Stewart and Wendy Danskin's beloved dog Molly

Stewart called the vet’s branch in Kirkcaldy and was advised to take the dog to Dunfermline.

"I arrived and called the receptionist who told me one of the vets would come out to the car. I sat for an hour and 20 minutes with Molly who was in discomfort.”

After hearing nothing, Stewart approached a vet to find out what was happening.

He said the surgery gave Molly a scan, adding: “They told us there was definitely something growing on the side of her liver and that it would be best for her to be put to sleep."

The next day Stewart called to find out his options and said he was told his dog would be cremated. Her ashes, along with others, could be scattered at a crematorium used by the vet, or he could take her home and bury her himself or, his pet could be cremated individually.

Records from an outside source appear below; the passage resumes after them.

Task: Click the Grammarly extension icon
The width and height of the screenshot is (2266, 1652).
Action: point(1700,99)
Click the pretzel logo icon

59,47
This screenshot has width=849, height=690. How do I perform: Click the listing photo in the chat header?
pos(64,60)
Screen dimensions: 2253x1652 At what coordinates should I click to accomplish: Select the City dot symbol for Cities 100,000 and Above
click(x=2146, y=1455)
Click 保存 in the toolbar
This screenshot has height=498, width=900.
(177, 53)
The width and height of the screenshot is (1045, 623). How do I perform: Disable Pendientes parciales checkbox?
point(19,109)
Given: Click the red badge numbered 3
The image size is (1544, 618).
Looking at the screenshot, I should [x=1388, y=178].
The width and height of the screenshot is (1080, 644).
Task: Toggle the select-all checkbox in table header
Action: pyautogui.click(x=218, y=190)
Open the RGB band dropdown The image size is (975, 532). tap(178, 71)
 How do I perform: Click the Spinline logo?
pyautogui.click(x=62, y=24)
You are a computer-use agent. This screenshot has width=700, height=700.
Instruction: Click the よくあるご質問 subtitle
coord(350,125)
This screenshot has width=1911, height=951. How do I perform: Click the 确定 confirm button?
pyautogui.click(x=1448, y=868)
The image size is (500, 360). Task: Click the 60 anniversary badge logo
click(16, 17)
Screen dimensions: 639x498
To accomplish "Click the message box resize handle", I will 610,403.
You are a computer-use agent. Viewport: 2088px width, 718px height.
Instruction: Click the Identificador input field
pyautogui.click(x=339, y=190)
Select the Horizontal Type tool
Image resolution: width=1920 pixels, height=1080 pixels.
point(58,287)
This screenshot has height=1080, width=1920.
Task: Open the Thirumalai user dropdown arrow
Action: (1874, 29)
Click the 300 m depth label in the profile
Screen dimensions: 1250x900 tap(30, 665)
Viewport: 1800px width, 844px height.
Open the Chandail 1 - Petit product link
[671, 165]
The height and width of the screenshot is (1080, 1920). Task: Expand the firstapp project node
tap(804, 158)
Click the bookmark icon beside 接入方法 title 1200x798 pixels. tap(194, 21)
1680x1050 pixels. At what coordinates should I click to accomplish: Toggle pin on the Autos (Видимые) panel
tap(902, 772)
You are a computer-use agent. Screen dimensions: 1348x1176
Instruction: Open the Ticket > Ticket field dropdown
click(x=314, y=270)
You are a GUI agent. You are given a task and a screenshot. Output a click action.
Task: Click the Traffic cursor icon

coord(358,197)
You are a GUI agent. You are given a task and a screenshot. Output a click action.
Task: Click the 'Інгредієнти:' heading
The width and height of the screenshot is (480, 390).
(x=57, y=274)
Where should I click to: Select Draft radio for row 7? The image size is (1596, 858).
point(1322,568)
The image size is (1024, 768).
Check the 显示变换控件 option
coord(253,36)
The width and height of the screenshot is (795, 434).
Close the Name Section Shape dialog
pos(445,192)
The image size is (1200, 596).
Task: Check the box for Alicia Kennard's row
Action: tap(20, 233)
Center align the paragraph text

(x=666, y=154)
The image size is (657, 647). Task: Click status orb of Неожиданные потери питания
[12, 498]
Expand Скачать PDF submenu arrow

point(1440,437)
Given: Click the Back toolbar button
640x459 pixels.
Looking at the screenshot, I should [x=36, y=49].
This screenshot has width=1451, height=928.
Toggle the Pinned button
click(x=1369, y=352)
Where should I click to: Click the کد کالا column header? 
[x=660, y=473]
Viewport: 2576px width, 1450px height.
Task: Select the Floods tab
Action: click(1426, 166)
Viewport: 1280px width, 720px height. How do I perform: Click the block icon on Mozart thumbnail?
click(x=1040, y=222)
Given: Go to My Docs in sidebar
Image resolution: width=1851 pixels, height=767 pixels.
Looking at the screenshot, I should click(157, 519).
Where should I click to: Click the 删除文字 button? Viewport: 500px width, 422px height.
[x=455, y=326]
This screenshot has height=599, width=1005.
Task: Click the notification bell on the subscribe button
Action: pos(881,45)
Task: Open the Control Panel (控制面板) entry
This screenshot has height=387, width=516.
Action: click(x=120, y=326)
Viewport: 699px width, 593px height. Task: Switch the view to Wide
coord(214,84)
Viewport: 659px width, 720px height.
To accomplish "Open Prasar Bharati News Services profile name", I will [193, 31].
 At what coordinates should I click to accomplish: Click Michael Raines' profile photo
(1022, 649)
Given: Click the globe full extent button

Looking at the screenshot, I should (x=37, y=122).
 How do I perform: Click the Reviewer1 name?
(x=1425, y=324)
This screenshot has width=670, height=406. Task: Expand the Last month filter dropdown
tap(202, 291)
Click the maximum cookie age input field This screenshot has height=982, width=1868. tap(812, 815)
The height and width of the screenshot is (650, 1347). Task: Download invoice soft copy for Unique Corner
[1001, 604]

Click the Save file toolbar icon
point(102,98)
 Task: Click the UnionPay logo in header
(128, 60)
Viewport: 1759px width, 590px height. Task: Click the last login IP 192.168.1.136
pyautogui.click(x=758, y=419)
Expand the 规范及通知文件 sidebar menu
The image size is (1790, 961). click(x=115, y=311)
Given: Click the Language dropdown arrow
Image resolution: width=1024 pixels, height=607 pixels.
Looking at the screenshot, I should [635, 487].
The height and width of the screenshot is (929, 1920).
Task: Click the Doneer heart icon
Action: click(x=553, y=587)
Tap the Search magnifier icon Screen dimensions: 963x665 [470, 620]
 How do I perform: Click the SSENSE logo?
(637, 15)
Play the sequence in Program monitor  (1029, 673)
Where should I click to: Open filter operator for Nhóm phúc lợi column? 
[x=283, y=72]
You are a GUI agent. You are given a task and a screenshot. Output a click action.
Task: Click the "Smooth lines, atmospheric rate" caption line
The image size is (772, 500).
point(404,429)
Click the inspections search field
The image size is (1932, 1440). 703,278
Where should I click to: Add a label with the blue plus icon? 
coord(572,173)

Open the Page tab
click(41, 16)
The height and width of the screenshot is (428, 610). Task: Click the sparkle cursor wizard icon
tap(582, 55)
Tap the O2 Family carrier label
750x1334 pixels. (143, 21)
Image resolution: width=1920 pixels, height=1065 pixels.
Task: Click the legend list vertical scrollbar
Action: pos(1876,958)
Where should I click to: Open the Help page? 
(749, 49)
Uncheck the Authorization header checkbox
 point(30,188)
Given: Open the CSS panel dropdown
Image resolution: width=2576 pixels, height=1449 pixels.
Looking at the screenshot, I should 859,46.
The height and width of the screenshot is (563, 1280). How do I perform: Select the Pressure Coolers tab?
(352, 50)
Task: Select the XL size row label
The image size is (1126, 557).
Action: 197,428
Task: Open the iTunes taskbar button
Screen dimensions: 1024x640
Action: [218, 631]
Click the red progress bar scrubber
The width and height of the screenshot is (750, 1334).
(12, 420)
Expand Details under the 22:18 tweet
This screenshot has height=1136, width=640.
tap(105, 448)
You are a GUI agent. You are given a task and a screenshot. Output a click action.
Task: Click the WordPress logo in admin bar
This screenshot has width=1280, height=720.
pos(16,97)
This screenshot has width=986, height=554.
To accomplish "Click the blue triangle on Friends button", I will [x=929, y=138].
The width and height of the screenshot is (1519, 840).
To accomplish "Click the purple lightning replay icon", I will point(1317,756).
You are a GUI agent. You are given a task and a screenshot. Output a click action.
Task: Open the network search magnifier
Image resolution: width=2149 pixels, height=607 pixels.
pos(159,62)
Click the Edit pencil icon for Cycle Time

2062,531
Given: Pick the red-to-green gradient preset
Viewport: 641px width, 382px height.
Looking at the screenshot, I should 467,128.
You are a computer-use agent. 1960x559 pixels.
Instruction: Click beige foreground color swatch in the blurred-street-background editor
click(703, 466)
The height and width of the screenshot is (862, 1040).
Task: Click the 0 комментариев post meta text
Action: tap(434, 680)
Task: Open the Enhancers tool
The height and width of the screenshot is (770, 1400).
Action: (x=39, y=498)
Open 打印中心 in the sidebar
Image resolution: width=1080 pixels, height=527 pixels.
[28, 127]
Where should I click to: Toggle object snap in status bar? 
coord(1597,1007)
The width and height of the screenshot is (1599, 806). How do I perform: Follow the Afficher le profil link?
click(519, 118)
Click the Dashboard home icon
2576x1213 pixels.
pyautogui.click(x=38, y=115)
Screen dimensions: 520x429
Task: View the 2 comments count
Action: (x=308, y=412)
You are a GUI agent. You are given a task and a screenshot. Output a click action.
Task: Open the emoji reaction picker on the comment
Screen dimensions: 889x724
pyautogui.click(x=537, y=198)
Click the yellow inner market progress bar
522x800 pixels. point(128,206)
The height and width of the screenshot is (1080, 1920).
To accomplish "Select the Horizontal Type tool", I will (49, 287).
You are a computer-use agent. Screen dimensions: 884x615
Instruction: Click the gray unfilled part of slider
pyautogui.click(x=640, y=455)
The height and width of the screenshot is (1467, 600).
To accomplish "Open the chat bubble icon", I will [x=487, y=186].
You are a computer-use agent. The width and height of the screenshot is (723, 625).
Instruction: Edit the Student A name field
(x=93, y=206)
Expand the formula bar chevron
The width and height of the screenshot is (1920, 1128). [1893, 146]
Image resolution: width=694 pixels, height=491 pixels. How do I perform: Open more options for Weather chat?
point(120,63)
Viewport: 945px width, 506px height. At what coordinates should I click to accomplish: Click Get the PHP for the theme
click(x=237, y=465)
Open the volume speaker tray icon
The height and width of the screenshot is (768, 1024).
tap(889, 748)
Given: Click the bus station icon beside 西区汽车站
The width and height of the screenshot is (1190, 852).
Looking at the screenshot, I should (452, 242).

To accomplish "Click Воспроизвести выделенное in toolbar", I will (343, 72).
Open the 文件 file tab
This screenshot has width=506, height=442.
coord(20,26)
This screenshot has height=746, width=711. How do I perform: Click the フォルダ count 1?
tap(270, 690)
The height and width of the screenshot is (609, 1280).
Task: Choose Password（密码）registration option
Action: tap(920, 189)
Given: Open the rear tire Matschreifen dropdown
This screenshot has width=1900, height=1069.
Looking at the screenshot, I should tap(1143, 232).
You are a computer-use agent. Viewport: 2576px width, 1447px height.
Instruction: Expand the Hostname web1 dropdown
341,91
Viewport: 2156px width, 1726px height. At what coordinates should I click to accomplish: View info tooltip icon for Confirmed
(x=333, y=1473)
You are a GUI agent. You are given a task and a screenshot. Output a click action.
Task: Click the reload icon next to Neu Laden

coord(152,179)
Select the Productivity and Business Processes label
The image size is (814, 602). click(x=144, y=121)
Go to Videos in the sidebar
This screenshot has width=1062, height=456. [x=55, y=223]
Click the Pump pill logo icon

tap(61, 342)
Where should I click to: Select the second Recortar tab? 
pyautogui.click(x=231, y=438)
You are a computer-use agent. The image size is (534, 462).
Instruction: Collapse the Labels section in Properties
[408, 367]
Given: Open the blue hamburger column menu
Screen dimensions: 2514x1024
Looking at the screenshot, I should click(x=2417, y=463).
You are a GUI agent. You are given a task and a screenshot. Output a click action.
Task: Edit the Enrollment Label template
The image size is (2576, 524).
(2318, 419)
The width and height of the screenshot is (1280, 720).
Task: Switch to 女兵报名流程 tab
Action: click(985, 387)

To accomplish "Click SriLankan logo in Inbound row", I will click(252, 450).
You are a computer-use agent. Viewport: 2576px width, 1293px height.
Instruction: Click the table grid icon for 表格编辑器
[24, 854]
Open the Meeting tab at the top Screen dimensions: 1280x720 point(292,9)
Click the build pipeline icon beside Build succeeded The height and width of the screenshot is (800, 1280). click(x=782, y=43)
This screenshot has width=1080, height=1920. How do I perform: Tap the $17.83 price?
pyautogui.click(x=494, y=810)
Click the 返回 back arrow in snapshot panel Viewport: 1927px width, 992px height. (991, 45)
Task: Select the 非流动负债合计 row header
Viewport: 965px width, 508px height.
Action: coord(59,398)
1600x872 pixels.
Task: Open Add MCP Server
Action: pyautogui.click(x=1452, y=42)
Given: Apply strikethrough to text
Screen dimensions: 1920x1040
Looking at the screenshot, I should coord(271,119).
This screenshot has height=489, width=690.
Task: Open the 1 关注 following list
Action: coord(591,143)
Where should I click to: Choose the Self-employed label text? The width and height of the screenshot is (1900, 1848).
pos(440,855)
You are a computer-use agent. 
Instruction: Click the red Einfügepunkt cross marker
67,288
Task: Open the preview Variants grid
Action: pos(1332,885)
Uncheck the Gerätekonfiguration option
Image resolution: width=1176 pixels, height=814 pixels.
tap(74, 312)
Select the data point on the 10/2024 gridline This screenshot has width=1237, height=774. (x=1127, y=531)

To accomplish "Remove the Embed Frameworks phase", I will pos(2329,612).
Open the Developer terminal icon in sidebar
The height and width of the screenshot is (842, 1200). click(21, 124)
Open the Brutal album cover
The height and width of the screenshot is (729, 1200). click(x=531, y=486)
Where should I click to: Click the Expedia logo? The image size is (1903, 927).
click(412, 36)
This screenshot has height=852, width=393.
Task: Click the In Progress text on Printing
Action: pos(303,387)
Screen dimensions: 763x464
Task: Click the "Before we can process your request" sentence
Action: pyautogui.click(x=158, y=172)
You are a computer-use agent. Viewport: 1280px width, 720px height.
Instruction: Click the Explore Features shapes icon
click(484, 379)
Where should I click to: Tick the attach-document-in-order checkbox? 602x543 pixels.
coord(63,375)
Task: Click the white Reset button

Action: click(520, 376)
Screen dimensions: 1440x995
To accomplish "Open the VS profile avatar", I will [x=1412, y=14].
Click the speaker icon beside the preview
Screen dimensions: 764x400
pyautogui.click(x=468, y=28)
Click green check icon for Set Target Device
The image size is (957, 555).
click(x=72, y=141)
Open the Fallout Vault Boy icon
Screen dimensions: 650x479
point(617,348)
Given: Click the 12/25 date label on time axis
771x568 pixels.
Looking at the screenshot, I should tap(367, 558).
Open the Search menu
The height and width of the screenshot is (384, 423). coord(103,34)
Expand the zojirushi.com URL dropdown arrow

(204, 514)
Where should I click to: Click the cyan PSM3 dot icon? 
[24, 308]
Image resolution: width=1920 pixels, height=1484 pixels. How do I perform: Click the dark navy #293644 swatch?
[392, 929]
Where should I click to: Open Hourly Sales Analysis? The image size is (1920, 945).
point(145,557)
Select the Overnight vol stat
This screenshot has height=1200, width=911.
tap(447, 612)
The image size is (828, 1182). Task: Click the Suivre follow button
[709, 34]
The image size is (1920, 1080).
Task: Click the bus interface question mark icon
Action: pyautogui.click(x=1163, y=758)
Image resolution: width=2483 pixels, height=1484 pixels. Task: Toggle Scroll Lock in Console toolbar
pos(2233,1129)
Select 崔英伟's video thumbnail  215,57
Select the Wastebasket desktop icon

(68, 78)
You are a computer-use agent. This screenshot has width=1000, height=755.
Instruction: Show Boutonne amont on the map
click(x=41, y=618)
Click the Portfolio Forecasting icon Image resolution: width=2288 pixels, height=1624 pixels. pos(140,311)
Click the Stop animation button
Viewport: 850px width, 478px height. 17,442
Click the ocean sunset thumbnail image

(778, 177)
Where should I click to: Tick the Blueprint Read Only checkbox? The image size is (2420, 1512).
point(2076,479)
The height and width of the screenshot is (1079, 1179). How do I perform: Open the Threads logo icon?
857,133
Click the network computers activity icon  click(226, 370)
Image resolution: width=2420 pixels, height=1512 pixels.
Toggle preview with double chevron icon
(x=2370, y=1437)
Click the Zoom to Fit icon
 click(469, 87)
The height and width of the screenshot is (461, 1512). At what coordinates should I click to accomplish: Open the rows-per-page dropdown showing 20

Stewart said: "I told the receptionist we were planning to scatter her ashes on my mum’s grave.”

After hearing nothing, Stewart said he called several times, and a manager called him back.

He continued: "She was totally apologetic and said it appeared Molly’s ashes had been put in with all the other pets, and they would be investigating.

"They couldn’t explain why it had happened.

“As a family we are totally devastated as we intended to scatter her ashes on a family grave and some in Molly’s own garden.”

He added: “At the end of the day Molly is gone. The whole experience has been very stressful and upsetting.”

A spokeswoman for Inglis Veterinary Centres said their sympathies were with the family and they were investigating.

The spokeswoman said: “Our thoughts and sympathies are with the Danskin family at this upsetting time, and we are addressing any matters raised by them.”